### Written exercise A
Render the listing lines from the line with "Marcia (646, 629)" up to and including the line with "center [181, 271]." as a JSON list of strings, one string per line, with blank lines omitted.

### Excerpt to read
Comb Wash – Check It Out Before A Quarter of a Century of Recovery is Destroyed

The Comb Wash allotment and the adjacent Cottonwood allotment within what, at the time of this writing, is still within the Bear’s Ears National Monument features prominently within the annals of litigation against the abuses of livestock grazing on our public lands.

For decades after the passage of The National Environmental Policy Act (NEPA) the federal land management agencies resisted complying with the law. The first major case on this topic was the famous NRDC v. Morton in 1975

Defendants Rogers C.B. Morton and Curtis J. Berklund have a mandatory, non discretionary duty pursuant to § 102(2)[of NEPA] to prepare, publicly circulate, and consider environmental impact statements which satisfy the National Environmental Policy Act in all respects and which discuss in detail the environmental effects of the proposed livestock grazing, and alternatives thereto, in specific areas of the public lands which are or will be licensed for such use, subject to the timetable to be established pursuant to paragraphs 3 or 4 of this Order and in accordance with the Memorandum *842 Opinion accompanying this Judgment;

Fast forward a few years and BLM was still resisting compliance under NEPA of its grazing program. Enter a kick ass lawyer named Joe Feller. Joe’s cases and scholarship are legendary. I suggest:

Comb Ridge

The case was brought by Joe as an appellant, and The National Wildlife Federation (NWF)and The Southern Utah Wilderness Alliance (SUWA)

### Written exercise B
Extract verbatim the passage of the Comb Wash article from "Comb Wash –" up to and including "our public lands.".

### Source material
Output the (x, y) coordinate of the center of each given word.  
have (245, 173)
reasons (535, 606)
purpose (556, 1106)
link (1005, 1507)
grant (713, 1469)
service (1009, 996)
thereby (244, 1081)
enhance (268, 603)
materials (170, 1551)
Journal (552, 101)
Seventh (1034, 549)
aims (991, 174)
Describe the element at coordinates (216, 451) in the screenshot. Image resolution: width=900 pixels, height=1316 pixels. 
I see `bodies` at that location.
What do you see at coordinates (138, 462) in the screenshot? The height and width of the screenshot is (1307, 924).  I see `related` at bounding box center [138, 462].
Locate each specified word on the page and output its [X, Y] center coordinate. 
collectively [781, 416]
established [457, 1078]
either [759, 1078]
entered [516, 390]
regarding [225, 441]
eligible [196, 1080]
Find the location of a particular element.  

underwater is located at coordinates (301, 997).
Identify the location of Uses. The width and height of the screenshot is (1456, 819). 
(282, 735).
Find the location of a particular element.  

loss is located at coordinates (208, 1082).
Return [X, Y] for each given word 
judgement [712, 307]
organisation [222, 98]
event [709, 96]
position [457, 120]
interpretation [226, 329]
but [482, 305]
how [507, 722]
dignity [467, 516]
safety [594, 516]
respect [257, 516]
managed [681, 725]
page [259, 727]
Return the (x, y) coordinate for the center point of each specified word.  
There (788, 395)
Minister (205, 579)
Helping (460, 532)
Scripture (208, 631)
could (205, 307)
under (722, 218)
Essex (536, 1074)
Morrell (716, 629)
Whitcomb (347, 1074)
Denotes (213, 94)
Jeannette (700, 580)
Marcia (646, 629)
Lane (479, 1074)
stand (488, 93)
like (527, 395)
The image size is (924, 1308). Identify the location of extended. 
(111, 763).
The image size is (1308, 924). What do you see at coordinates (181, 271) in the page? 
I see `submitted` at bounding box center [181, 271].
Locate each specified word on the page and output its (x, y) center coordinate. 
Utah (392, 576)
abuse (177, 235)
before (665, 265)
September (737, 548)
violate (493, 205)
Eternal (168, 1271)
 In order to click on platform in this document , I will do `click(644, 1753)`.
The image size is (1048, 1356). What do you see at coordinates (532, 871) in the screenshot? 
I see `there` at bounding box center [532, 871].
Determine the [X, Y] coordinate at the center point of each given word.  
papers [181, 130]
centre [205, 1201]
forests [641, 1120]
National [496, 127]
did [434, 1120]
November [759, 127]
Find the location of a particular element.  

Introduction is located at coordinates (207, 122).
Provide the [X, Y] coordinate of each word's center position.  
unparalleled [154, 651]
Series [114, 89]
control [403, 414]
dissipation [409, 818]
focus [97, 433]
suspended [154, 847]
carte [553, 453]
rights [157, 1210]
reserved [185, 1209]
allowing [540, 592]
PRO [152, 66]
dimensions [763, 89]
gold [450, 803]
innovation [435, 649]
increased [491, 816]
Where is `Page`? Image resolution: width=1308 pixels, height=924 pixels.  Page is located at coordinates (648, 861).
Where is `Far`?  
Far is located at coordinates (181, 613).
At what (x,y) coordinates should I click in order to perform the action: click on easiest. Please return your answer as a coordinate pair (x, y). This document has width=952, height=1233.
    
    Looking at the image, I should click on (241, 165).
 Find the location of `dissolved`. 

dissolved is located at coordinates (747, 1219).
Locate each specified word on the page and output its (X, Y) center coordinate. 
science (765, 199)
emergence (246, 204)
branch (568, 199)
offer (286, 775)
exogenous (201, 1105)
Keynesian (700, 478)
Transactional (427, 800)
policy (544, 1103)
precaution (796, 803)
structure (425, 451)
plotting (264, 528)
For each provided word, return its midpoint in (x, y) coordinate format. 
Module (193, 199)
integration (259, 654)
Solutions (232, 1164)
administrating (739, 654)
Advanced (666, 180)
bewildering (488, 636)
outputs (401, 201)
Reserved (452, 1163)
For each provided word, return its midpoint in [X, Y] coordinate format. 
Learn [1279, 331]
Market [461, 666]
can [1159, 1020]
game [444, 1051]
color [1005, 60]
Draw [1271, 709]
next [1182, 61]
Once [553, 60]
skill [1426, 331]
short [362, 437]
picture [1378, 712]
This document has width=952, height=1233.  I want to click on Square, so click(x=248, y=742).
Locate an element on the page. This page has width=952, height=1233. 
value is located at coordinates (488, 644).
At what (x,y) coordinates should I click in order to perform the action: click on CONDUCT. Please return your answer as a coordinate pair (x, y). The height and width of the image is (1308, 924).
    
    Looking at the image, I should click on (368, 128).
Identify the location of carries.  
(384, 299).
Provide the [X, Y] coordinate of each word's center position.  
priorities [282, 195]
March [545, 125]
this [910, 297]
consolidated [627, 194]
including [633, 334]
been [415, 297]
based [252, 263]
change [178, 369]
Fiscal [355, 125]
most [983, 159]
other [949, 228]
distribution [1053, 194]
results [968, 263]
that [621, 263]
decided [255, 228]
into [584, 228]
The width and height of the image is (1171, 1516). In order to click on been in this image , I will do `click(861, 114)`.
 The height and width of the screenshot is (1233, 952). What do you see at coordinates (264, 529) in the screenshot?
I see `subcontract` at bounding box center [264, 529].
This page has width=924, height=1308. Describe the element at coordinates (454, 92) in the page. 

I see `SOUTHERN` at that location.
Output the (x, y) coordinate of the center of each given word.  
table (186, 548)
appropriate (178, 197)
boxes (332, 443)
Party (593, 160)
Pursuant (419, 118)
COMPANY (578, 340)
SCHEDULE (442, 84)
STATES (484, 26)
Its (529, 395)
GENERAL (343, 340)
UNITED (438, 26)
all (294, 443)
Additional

### Task solution A
[
  "Marcia (646, 629)",
  "Lane (479, 1074)",
  "stand (488, 93)",
  "like (527, 395)",
  "The image size is (924, 1308). Identify the location of extended. ",
  "(111, 763).",
  "The image size is (1308, 924). What do you see at coordinates (181, 271) in the page? ",
  "I see `submitted` at bounding box center [181, 271]."
]

### Task solution B
Comb Wash – Check It Out Before A Quarter of a Century of Recovery is Destroyed

The Comb Wash allotment and the adjacent Cottonwood allotment within what, at the time of this writing, is still within the Bear’s Ears National Monument features prominently within the annals of litigation against the abuses of livestock grazing on our public lands.